Bayer/Kumquat Biosciences. In August (August 2025), Bayer and Kumquat Biosciences, a San Diego, California-based clinical-stage biotech company, entered into an exclusive global license and collaboration to develop and commercialize a cancer drug by Kumquat, a KRAS G12D inhibitor, in a deal worth up to $1.3 billion. Kumquat received FDA clearance of the investigational new drug in July 2025. Under the deal with Bayer, Kumquat is responsible for the initiation and completion of the Phase Ia study while Bayer will complete development and commercial activities. In addition, Kumquat will receive up to $1.3 billion, including upfront, clinical, and commercial milestones, and additional tiered royalties on net sales. Kumquat retains an exclusive option to negotiate for participating in profit-loss sharing in the US.

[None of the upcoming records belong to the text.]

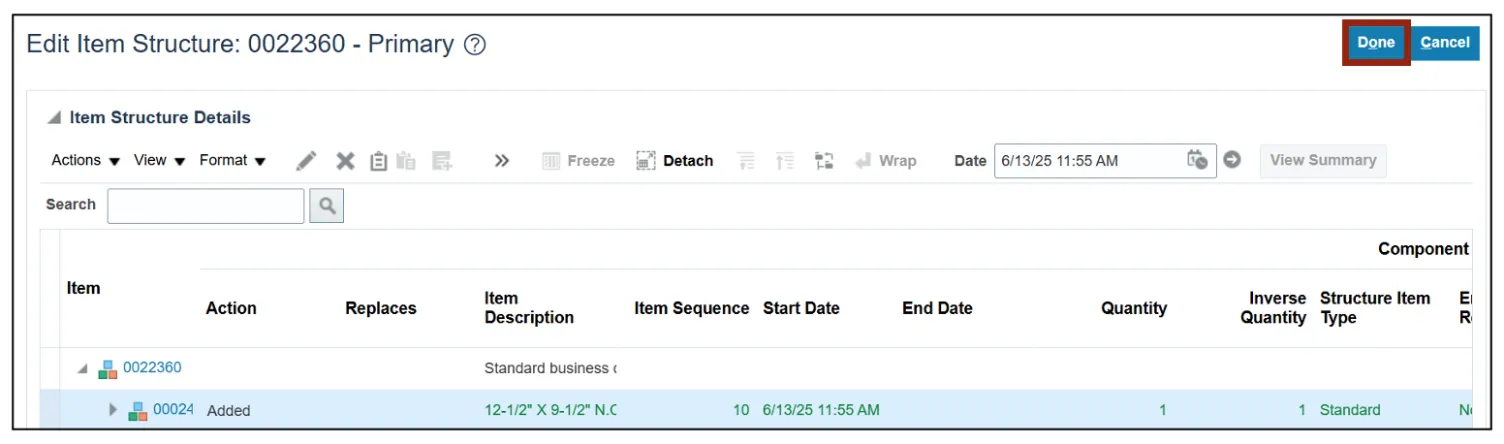This screenshot has height=444, width=1504.
Task: Open the 0022360 item link
Action: point(152,367)

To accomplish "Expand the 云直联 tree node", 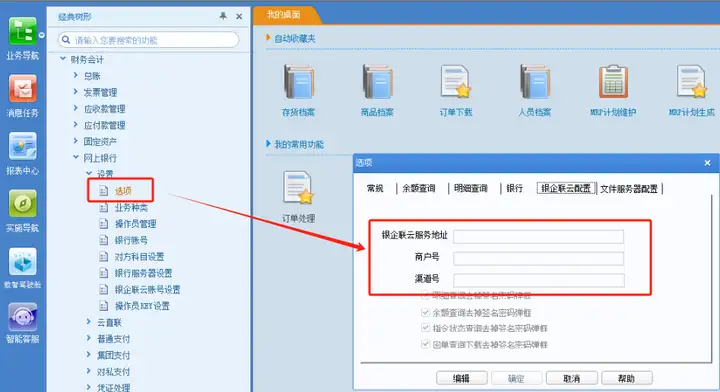I will coord(89,322).
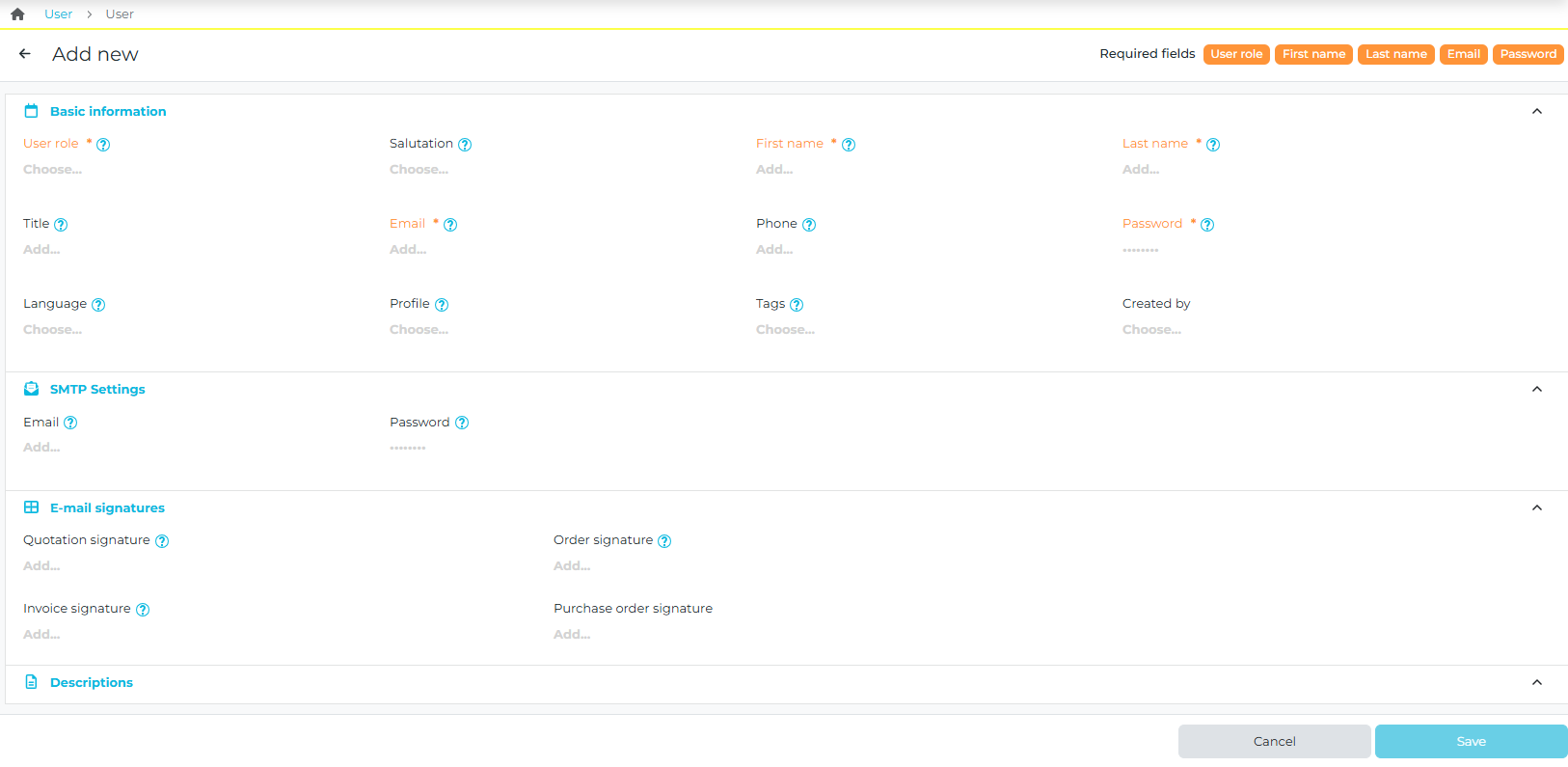
Task: Click help icon next to Tags
Action: [797, 305]
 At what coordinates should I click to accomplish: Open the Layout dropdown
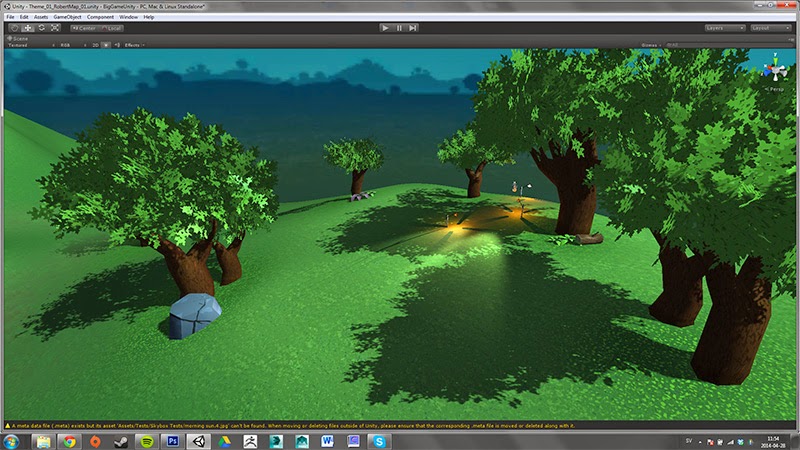tap(771, 28)
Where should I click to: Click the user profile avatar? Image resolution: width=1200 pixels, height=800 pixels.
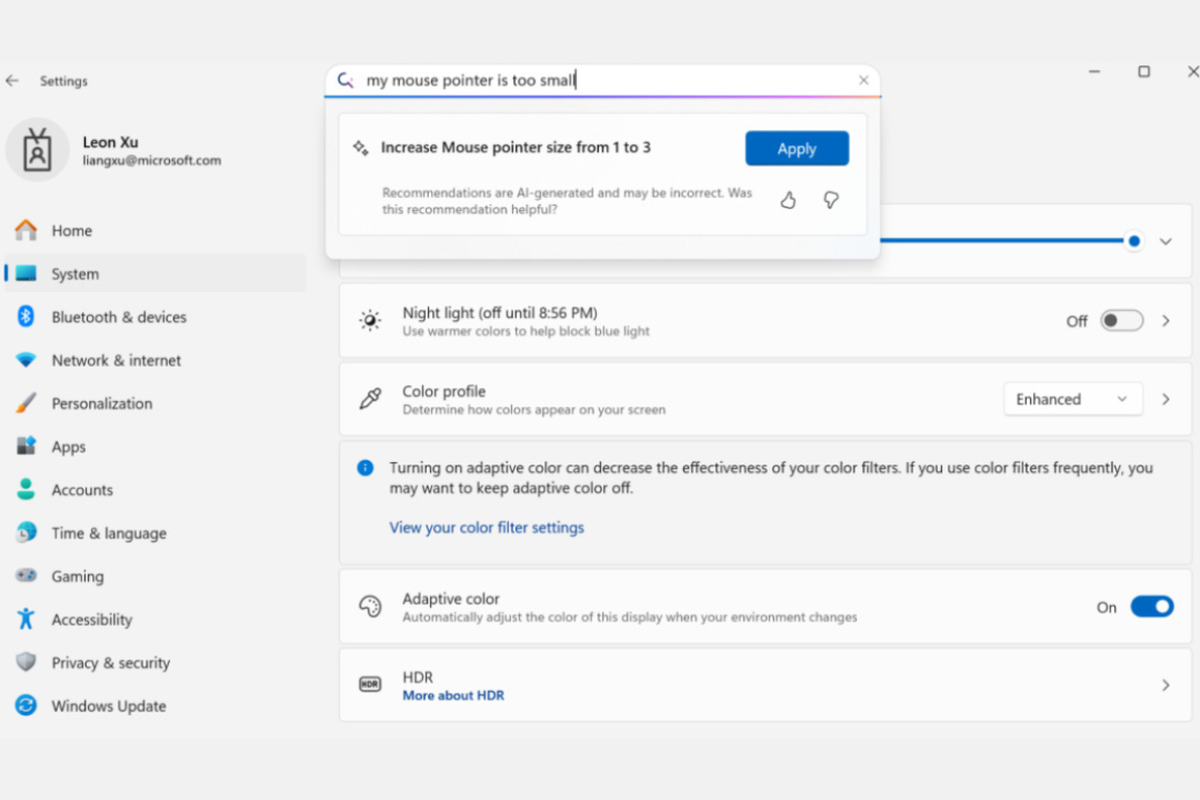37,150
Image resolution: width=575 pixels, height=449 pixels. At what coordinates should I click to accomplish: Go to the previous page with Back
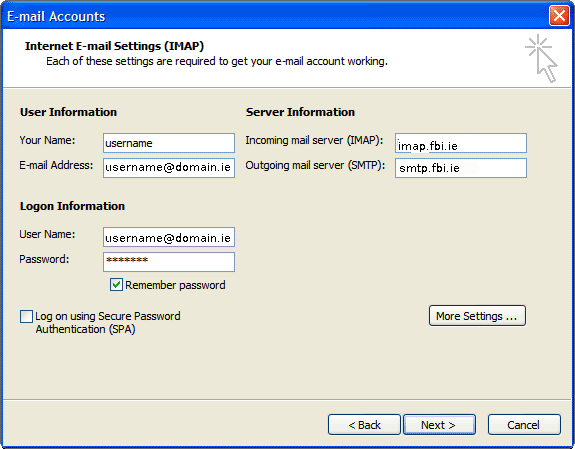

Novo Nordisk/Omeros. To add to build its rare-disease portfolio, Novo Nordiks formed an asset purchase and licensing deal with Omeros, a Seattle, Washington-based bio/pharmaceutical company, for Omeros’ drug candidate, zaltenibart, in clinical development for rare blood and kidney disorders, in a deal worth up to $2.4 billion ($340 million upfront and $2.1 billion in milestone payments). Zaltenibart is an antibody designed to inhibit MASP-3, a protein that acts as a key activator of the complement system’s alternative pathway. Omeros retains certain rights to its preclinical MASP-3 programs unrelated to zaltenibart, including the ability to develop and commercialize small-molecule MASP-3 inhibitors with limited indication restrictions. Following closing of the transaction, Novo Nordisk aims to initiate a global Phase III program for zaltenibart in paroxysmal nocturnal hemoglobinuria, a rare-blood disease, and explore further development in a range of other rare blood and kidney disorders.